Task details: Take the line that contains "Open Lịch sử giao dịch tab" and all lines after it, up to and including the last line of the data, and write them out exactly; nothing else belongs in the answer.

Entries shown:

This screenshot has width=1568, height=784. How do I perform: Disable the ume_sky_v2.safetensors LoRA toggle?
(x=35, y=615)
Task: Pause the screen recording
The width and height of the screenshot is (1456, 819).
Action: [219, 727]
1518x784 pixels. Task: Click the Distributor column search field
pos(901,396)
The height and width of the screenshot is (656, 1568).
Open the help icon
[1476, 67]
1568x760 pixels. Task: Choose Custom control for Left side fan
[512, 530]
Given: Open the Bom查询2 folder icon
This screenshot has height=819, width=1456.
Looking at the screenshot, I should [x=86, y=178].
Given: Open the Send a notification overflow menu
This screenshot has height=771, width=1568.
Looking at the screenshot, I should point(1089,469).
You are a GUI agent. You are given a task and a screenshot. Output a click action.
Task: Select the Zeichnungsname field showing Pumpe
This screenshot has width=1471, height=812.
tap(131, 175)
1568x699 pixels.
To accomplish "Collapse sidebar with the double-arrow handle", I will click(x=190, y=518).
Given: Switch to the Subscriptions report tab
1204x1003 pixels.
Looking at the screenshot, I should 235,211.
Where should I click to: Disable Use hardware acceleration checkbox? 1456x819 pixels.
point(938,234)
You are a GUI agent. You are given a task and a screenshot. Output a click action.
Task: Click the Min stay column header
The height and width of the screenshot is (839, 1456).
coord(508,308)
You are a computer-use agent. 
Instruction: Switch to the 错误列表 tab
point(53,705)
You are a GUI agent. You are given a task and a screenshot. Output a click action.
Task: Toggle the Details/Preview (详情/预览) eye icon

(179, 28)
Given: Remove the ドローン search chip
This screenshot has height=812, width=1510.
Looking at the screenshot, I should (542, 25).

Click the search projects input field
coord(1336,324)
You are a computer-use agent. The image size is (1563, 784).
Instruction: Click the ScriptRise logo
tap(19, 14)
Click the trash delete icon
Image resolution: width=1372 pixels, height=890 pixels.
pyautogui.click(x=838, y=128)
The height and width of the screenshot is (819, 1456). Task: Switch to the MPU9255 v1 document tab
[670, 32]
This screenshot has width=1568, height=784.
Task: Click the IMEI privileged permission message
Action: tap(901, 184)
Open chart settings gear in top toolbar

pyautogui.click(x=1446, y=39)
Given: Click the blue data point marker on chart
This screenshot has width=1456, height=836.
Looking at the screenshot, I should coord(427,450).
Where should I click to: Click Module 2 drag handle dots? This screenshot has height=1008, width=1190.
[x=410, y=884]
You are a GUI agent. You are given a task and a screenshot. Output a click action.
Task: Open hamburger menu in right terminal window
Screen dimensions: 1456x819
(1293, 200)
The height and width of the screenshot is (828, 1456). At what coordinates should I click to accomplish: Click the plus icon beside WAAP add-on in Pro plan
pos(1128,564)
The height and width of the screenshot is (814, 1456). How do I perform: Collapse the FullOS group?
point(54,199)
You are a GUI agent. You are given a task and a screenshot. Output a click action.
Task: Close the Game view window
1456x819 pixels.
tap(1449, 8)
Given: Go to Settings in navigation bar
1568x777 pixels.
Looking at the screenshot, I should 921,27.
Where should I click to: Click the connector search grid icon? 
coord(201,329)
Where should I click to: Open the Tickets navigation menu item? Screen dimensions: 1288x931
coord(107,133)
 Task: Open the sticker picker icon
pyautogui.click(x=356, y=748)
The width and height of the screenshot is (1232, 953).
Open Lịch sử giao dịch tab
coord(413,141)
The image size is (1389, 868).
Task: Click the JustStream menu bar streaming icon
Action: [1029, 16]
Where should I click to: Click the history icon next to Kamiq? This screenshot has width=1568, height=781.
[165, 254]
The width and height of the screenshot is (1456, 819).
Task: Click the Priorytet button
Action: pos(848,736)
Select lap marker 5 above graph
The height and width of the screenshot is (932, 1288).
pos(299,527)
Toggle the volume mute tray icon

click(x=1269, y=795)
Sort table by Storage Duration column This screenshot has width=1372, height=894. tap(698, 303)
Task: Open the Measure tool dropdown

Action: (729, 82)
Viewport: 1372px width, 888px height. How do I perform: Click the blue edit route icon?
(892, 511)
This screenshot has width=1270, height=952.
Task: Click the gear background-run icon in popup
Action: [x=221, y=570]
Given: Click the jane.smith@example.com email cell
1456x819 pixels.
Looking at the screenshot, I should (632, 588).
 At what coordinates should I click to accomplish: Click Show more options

Result below:
Open Lịch sử giao dịch tab
coord(413,141)
The image size is (1389, 868).
Task: Click the JustStream menu bar streaming icon
Action: [1029, 16]
Where should I click to: Click the history icon next to Kamiq? This screenshot has width=1568, height=781.
[165, 254]
The width and height of the screenshot is (1456, 819).
Task: Click the Priorytet button
Action: pos(848,736)
Select lap marker 5 above graph
The height and width of the screenshot is (932, 1288).
pos(299,527)
Toggle the volume mute tray icon

click(x=1269, y=795)
Sort table by Storage Duration column This screenshot has width=1372, height=894. tap(698, 303)
Task: Open the Measure tool dropdown

Action: (729, 82)
Viewport: 1372px width, 888px height. How do I perform: Click the blue edit route icon?
(892, 511)
This screenshot has width=1270, height=952.
Task: Click the gear background-run icon in popup
Action: [x=221, y=570]
Given: Click the jane.smith@example.com email cell
1456x819 pixels.
Looking at the screenshot, I should (632, 588).
 At what coordinates should I click to accomplish: Click Show more options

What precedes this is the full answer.